La responsabilité inverse
La responsabilité est sans cesse renvoyée aux individus, sommés de « faire des efforts » : prendre des douches plus courtes, trier leurs déchets, « consommer responsable ».
Mais si ces gestes comptent, ils ne doivent pas masquer l’essentiel : les responsabilités sont massivement inégales. Le capital, sous la forme entre autres de grandes firmes et de grandes fortunes, pèse une part disproportionnée des émissions et des pollutions, tout en distribuant des dividendes records, du fait de l’exploitation des travailleur·ses et de leur habitat : « la terre ».
Les gouvernements, eux, continuent trop souvent à accompagner ce mouvement : refus d’encadrer par des lois contraignantes, dérégulation, privatisations, « simplification », accords de libre-échange, baisses d’impôts pour les plus grosses entreprises, flexibilisation du travail, recul des services publics. Les coûts réels – sur la santé, les territoires, la qualité de vie – sont reportés sur les travailleur·ses, les habitant·es, les générations futures.
À l’inverse, les classes populaires sont à la fois les moins responsables et les plus exposées. Elles vivent davantage dans des logements mal isolés, près des axes routiers et des sites industriels, dans des quartiers, dans des villes, dans des territoires où l’accès aux transports collectifs, aux espaces verts, aux services publics est plus difficile.
Elles subissent les vagues de chaleur sur les chantiers, dans les ateliers, les entrepôts, les cuisines, les services de soin ; elles subissent les horaires décalés, les temps de trajet toujours plus longs. Les conséquences de la destruction de cette planète qui nous héberge ne sont pas « les mêmes pour tout le monde » : elles aggravent les inégalités existantes, elles frappent plus fort là où les protections sociales, syndicales et territoriales sont déjà fragilisées.
Une adaptation injuste ou une transition juste
C’est dans ce paysage que s’imposent deux enjeux indissociables : atténuer le dérèglement climatique – en réduisant radicalement les émissions et les pollutions – et s’y adapter pour protéger la santé, les conditions de vie et de travail.

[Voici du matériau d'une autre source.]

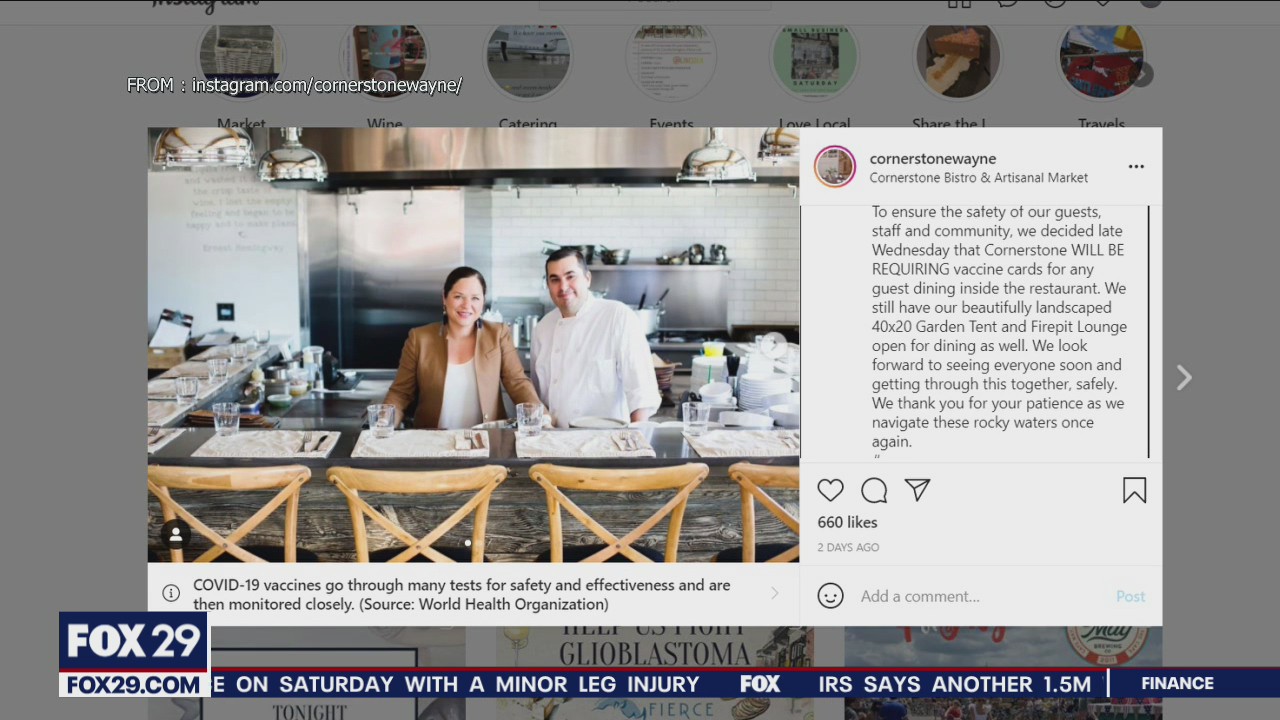
Task: Open the cornerstonewayne username link
Action: 932,158
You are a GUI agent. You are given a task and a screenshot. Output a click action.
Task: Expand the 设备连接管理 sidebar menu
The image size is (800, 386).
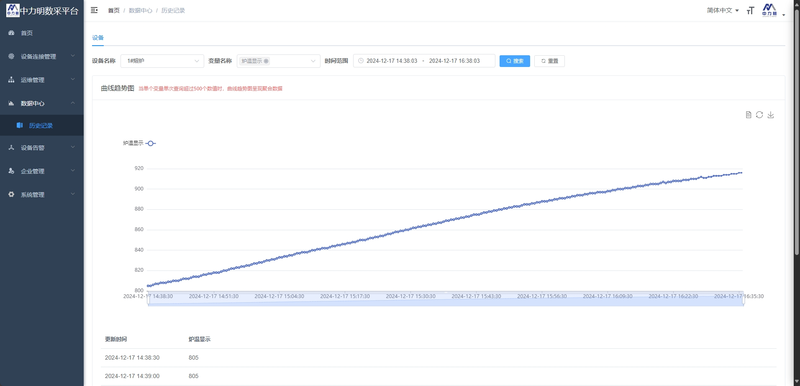point(42,56)
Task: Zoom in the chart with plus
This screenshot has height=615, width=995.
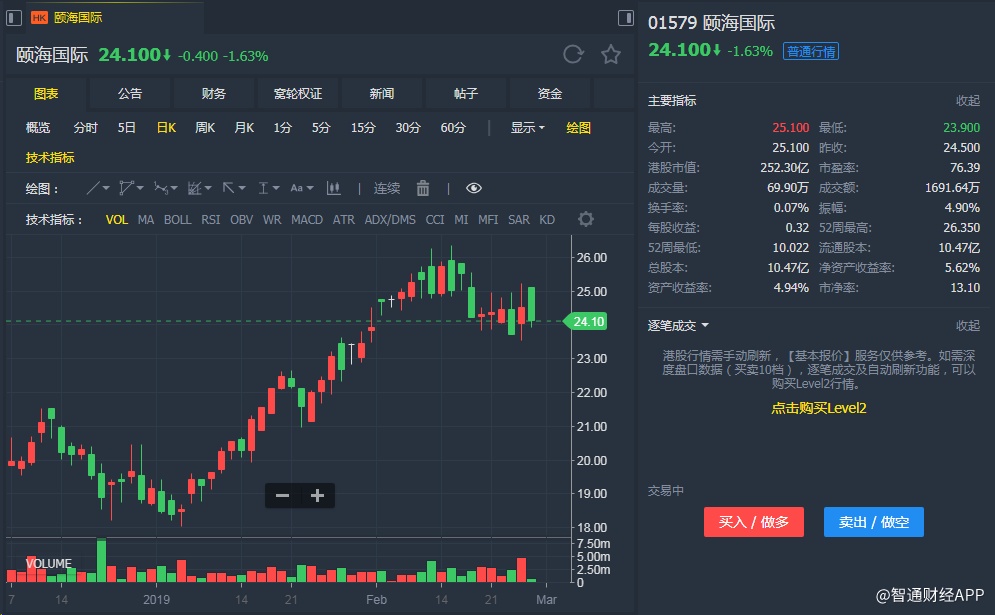Action: pyautogui.click(x=318, y=495)
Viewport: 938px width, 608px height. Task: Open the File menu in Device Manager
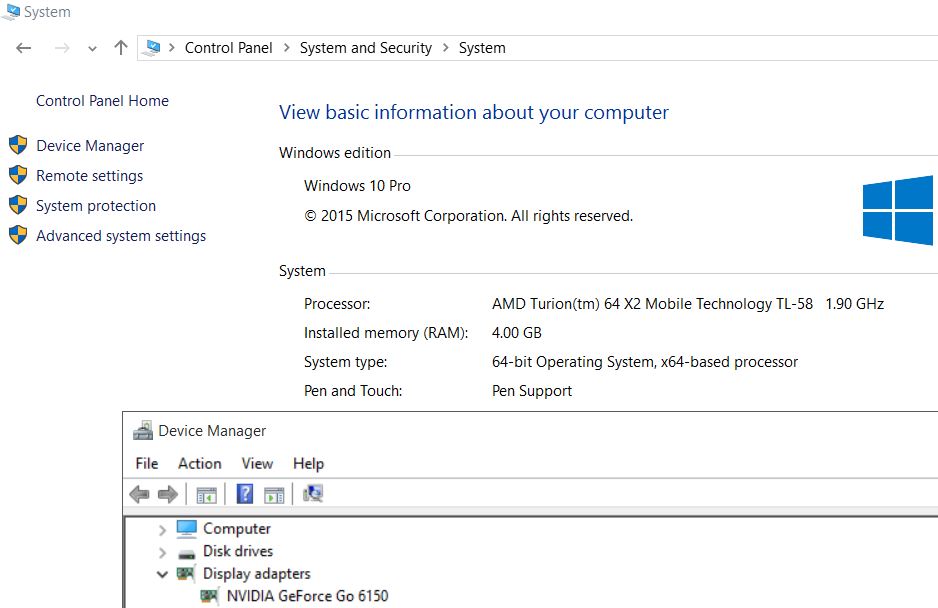[147, 463]
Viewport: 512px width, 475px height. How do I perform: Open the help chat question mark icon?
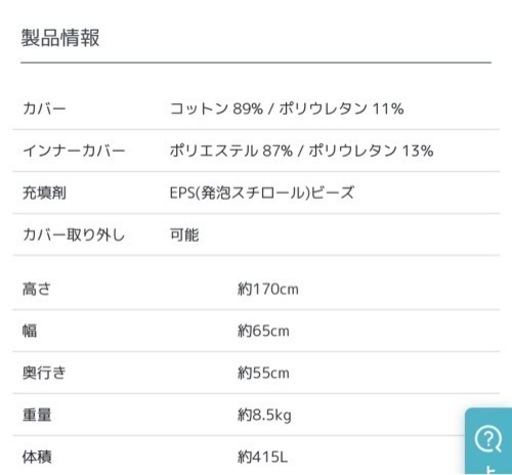[488, 440]
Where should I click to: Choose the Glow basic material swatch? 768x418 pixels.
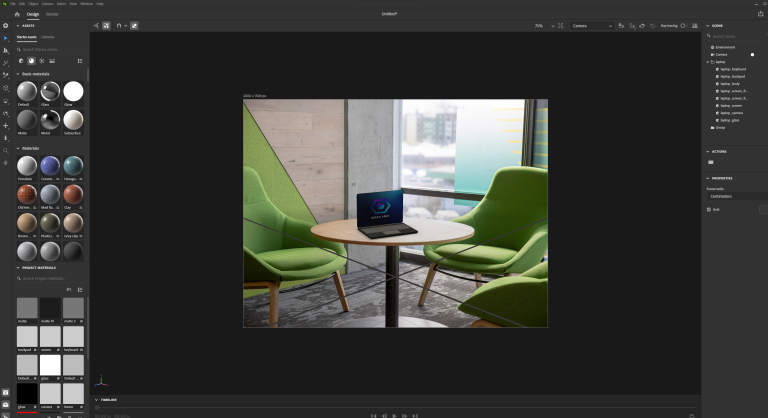[73, 92]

Atténuation et adaptation de quoi, et pour qui ? Là encore, deux voies se dessinent. La première, déjà à l’œuvre, consiste à demander aux plus modestes de se « débrouiller » : travailler malgré la chaleur, payer plus cher l’énergie ou l’eau, accepter des restrictions pendant que d’autres continuent de surconsommer ; accepter des fermetures de sites au nom du climat pendant que les multinationales maintiennent leurs profits et délocalisent leurs émissions ; laisser les territoires les plus vulnérables encaisser les chocs en silence, comme si polluer en Asie n’avait pas de répercussion sur le reste de la planète.
La seconde voie, celle que nous voulons ouvrir, considère l’atténuation et l’adaptation comme des droits et un terrain de luttes sociales : droit à des logements dignes et correctement isolés, droit à des conditions de travail compatibles avec la santé, droit à des services publics robustes (eau, énergie, santé, transport, éducation), droit à une reconversion des productions polluantes sans pertes d’emplois ni de salaires, droit à des territoires vivables, aménagés en pensant d’abord aux besoins sociaux et au respect du vivant.
Au cœur de nos luttes
Pour la CGT, l’environnement n’est pas un sujet « annexe » qu’on ajouterait à la fin des revendications, c’est un fil qui traverse toutes nos batailles : l’emploi, les salaires, la formation, le contenu du travail, la santé, le logement, l’organisation des transports, l’avenir industriel des territoires. Refuser que la transition se fasse contre les travailleur·ses, refuser que l’atténuation et l’adaptation se traduisent par plus de précarité, plus de pénibilité et plus d’injustice, c’est au cœur de notre mandat syndical.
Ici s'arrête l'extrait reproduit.